Ma ci si chiede anche quali altri risultati stanno producendo le diverse promesse e rassicurazioni elargite all’atto dei licenziamenti di queste centinaia di padri di famiglia.

La revoca di alcune aree ad Mct, più che una punizione per l’azienda che ha licenziato e non ha investito non si rivelerà invece un aiuto visto che non pagherà le tasse relative al possesso e nessun altro potrà investire in queste aree essendo piccole, con una banchina minuscola, e quindi per nulla funzionali per un altro terminalista?
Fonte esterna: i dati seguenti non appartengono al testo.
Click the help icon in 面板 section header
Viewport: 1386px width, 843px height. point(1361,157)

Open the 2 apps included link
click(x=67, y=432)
La Zes è davvero la soluzione? E questa, comunque, sarà collegata con le altre aree della Calabria attraverso una mobilità che garantisca lo smistamento delle produzioni e quindi creare sviluppo, oppure sarà un’isola a sé stante utile solo a generare gli effetti prodotti anni addietro dall’area industriale retroportuale, ovvero un’occasione per elargire contributi per la costruzione di aziende che non hanno mai aperto? E intanto dov’è e qual è il piano strutturale della Regione Calabria? È stato fatto?

Ed ancora, cosa si è fatto per il bacino di carenaggio, di cui tanto si parla ma ancora nulla si è visto, sarà pronto per i tempi previsti, calcolando anche le lungaggini burocratiche, oppure facciamo bene a dubitarne? E il collegamento ferroviario? Siamo davvero sicuri che sia funzionale alla rete ferroviaria preesistente o questa, da Rosarno in su, va adeguata? E quando? Sarà fatto tutto contemporaneamente o il gateway ferroviario che si sta costruendo rimarrà una chimera inutilizzabile per lo sviluppo del Porto?

Ma perché con tutto questo fermento non si è ancora provveduto a nominare un Presidente dell’Autorità Portuale, credo che chi di competenza (Ministero delle Infrastrutture e Regione Calabria) lo sa che un Commissario non può andare molto oltre all’ordinaria amministrazione e senza la nomina di un presidente tutto quanto annunciato si rivelerà l’ennesima occasione per fare solo parole e niente fatti.

L’unica cosa chiara attualmente è che circa 400 padri di famiglia sono stati licenziati e che il Porto di Gioia Tauro sembra seguire le sorti dettate da quella che sembra, da quanto traspare dalla cronaca degli ultimi mesi, una guerra tra le aziende che amministrano gli scali portuali in gran parte del continente.